Syllabus and First Assignment for MPO 524 - MPO524-2014

advertisement

Syllabus and First Assignment for MPO 524

Applied Data Analysis

Brian Mapes, RSMAS/MSC 366, mapes@miami.edu or bmapes@rsmas.miami.edu

Prerequisites: MPO 503 or 551 (basic oce/atm science), or permission of instructor http://mpo524-2013.wikispaces.com/ is last year’s website, we will probably work from that model a lot.

Book:

Environmental Data Analysis with MatLab, W. & J. Menke, Elsevier, 2011.

Get the powerpoints : http://www.ldeo.columbia.edu/users/menke/edawm/index.htm

Software to install: Matlab or Octave; consider Panoply, IDV, Python, NCL, R, others

Matlab is licensed on any UM-owned computer. Your advisor can get a key for new installs. It is on the vis cluster. Octave http://www.gnu.org/software/octave/ is the freeware work-alike, can be gotten for

Mac OS X via Fink , MacPorts , or Homebrew .

Panoply, http://www.giss.nasa.gov/tools/panoply/ Great quick data visualizer.

GrADS, http://www.iges.org/grads/downloads.html

, Gridded data Analysis &

Display System. Nice defaults for easy weather-climate displays, and can do a lot...

The IDV, Great big data visualizer (and menu-driven computing). Install as directed at https://www.rsmas.miami.edu/users/bmapes/MapesIDVcollection

Python, https://www.enthought.com/products/canopy/academic/

Python is the future of scientific computing. This distribution is free for academics

(register from .edu email address). Or consider UV-CDAT (http://uvcdat.llnl.gov/), a climate-oriented Python package with GUI, it looks a little less new-user friendly. http://matplotlib.org/basemap/users/examples.html

NCL, NCAR Command Language http://www.ncl.ucar.edu/ . Free, and has so many useful utilities (data format conversion) even if you don’t use its detailed plotting.

By all means install it!

R, http://www.r-project.org/ R is a free software environment for statistical computing and graphics. It runs on a wide variety of UNIX platforms, Windows and MacOS.

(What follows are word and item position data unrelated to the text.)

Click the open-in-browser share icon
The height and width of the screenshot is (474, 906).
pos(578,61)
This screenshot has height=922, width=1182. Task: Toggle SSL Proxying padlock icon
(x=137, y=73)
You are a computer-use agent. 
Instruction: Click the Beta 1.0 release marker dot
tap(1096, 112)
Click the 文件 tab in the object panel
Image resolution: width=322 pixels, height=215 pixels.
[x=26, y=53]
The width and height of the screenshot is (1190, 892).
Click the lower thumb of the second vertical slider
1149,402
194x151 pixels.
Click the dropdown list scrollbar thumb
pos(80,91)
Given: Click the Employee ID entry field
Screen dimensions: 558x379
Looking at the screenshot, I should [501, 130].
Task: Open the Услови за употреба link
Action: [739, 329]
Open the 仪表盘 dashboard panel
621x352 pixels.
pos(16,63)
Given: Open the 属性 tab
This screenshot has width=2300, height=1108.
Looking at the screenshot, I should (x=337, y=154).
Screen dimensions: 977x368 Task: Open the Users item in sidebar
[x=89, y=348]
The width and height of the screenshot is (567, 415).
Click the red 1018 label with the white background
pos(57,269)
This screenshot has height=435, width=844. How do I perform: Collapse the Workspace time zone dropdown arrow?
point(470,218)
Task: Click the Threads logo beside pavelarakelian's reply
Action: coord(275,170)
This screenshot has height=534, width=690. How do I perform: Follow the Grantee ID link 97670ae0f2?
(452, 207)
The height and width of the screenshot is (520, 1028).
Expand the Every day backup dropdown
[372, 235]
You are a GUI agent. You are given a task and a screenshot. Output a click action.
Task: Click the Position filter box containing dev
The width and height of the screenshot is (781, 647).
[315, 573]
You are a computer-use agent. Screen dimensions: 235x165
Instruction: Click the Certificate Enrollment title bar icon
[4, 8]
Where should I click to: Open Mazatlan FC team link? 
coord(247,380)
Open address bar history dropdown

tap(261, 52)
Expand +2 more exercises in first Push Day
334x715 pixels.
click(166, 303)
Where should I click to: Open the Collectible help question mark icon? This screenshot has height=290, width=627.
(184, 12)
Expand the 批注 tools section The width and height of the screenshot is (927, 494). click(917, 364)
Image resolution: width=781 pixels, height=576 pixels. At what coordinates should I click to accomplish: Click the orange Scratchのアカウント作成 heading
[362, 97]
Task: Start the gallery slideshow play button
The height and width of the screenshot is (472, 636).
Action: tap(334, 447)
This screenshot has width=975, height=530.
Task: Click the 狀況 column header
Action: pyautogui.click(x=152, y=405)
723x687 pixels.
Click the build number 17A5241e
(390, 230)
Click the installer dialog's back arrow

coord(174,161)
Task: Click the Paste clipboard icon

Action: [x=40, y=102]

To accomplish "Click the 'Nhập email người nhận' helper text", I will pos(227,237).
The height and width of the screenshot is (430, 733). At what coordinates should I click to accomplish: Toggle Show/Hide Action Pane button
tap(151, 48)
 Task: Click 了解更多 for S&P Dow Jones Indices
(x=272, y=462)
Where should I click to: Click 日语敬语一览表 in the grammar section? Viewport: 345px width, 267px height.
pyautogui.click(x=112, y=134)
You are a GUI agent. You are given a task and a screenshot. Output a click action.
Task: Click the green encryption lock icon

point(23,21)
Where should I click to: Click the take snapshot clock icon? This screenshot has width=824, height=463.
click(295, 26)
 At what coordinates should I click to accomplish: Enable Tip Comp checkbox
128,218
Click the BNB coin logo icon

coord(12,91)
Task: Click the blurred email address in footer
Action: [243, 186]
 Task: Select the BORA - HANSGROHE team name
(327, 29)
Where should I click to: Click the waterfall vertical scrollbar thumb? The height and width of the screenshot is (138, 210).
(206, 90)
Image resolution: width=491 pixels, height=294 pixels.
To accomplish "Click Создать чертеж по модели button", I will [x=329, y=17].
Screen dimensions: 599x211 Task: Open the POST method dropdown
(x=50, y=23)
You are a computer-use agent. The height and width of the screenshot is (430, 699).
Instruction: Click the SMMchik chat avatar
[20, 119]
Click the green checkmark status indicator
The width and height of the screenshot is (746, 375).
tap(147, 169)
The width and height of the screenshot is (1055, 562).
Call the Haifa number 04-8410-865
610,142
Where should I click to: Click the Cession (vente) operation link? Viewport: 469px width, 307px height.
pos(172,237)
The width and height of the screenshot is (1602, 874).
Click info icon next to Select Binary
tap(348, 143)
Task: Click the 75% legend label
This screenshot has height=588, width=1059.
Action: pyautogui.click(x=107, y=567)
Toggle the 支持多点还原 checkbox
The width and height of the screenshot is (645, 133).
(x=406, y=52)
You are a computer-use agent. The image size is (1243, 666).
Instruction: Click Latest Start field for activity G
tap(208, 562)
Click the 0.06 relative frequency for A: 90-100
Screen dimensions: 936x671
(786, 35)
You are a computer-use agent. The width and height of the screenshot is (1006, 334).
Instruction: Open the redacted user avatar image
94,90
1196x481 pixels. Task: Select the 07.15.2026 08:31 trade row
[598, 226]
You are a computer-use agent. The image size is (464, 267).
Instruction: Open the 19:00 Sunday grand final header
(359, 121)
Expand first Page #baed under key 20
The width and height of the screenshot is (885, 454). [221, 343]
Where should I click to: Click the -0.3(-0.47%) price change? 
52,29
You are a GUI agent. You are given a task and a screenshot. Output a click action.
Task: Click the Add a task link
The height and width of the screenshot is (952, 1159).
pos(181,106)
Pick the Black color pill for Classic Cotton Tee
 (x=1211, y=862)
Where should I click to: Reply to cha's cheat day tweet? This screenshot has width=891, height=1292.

IDL is costly. There is free GDL at http://gnudatalanguage.sourceforge.net

, version

0.9 (so is it much good yet?)

Excel (or OpenOffice spreadsheet) can be useful. (Hope one of you can demo it….)

Work and grading

Attendance, participation, and homeworks are 40% of the grade.

The best use of all our time is understanding what aspect of a data set some code or

figure is measuring or depicting. So we will use a lot of canned codes, studying the structure and the results rather than coding per se.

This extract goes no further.